• Document extract:
'''
Code Vein II’s Free Character Creator Demo Is Wildly Deep – And A Smart Flex From Bandai Namco
Night Owl
Night Owl
Published
1/24/2026
Read Time
5 min

Breaking down Code Vein II’s new standalone character creator demo, how its customization stacks up to the first game and other anime action RPGs, what carries into the full release, the best cosmetics and cursed creations fans are sharing, and what this rollout says about Bandai Namco’s confidence before launch.

Bandai Namco has quietly dropped one of the most effective marketing tools an anime action RPG can have: a standalone, free character creator demo for Code Vein II on PS5, Xbox Series X|S, and PC. On paper it sounds simple. In practice it is a confident, targeted showcase of what fans actually cared about most in the first game: making incredibly detailed anime vampires.

With the full game set for January 30, 2026, this demo is not just a toybox. It is a statement that Bandai Namco and Shift know where Code Vein’s identity lives, and that they are willing to let players stress‑test it weeks before launch.
'''
• Tasks to carry out:
1. Summarize the Code Vein II article in two sentences.
2. From the Code Vein II article, reproduce word for word the passage that opens with the words containing "Bandai Namco has" and closes with "weeks before launch.".

• Information supplied:
'''
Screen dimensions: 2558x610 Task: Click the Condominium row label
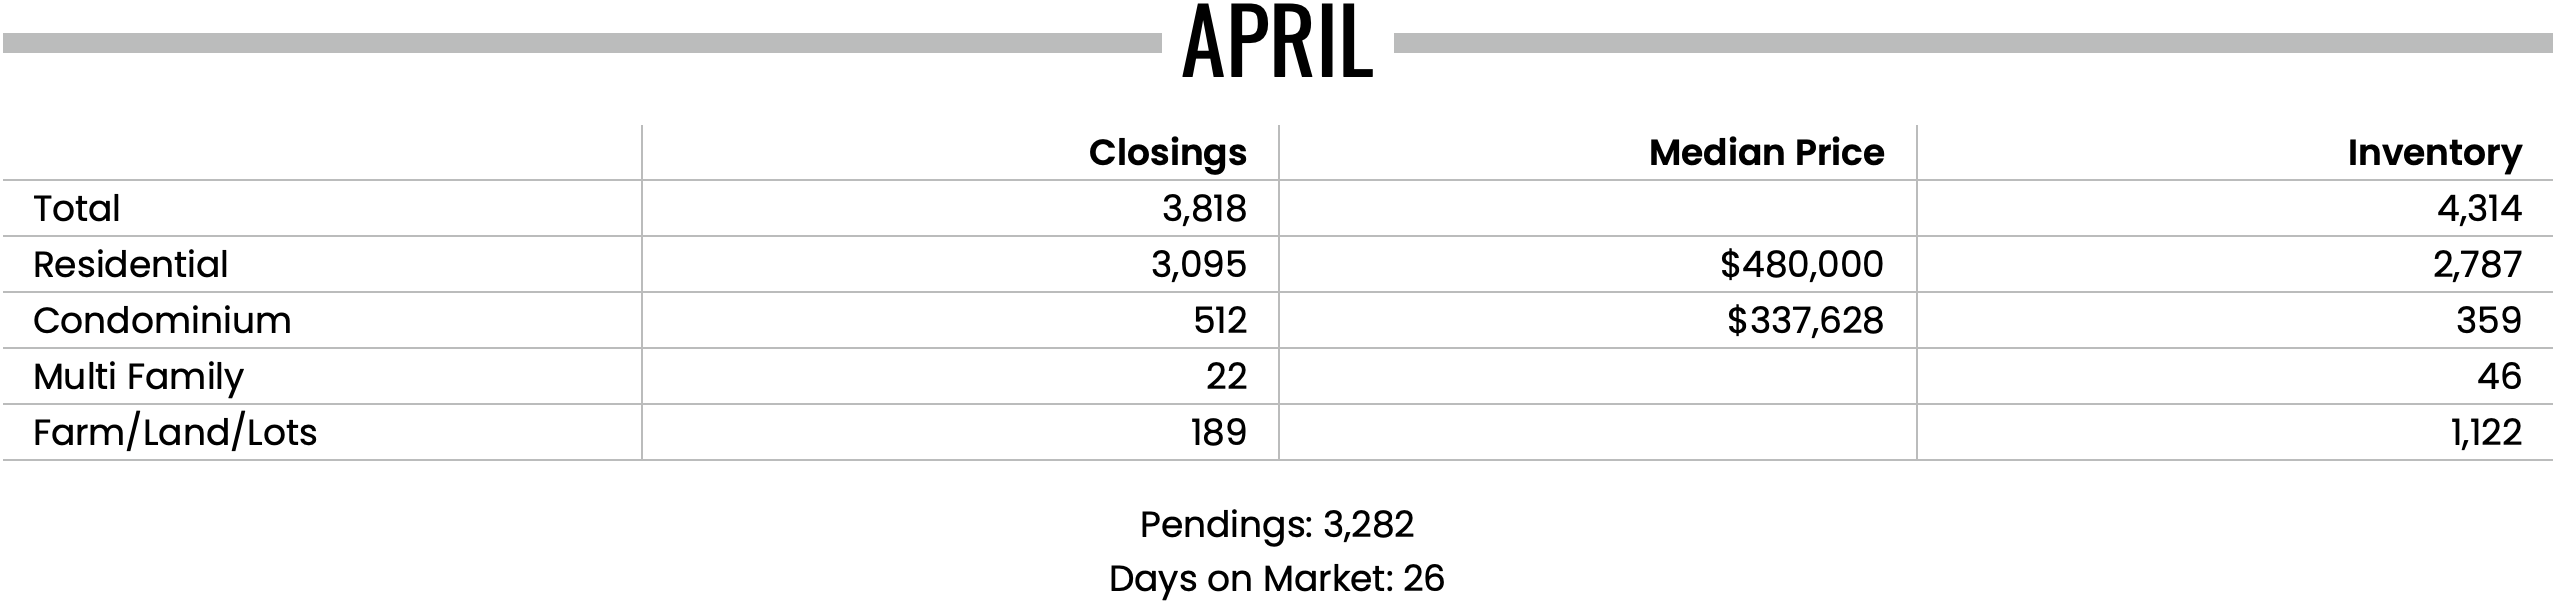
'''
• Task-by-task outputs:
1. Bandai Namco has released a free, standalone character creator demo for Code Vein II on PS5, Xbox Series X|S, and PC, showcasing the detailed anime vampire creation that fans cared about most in the first game. With the full game set for January 30, 2026, the demo signals that Bandai Namco and Shift know where the series' identity lives and will let players stress-test it weeks before launch.

2.
Bandai Namco has quietly dropped one of the most effective marketing tools an anime action RPG can have: a standalone, free character creator demo for Code Vein II on PS5, Xbox Series X|S, and PC. On paper it sounds simple. In practice it is a confident, targeted showcase of what fans actually cared about most in the first game: making incredibly detailed anime vampires.

With the full game set for January 30, 2026, this demo is not just a toybox. It is a statement that Bandai Namco and Shift know where Code Vein’s identity lives, and that they are willing to let players stress‑test it weeks before launch.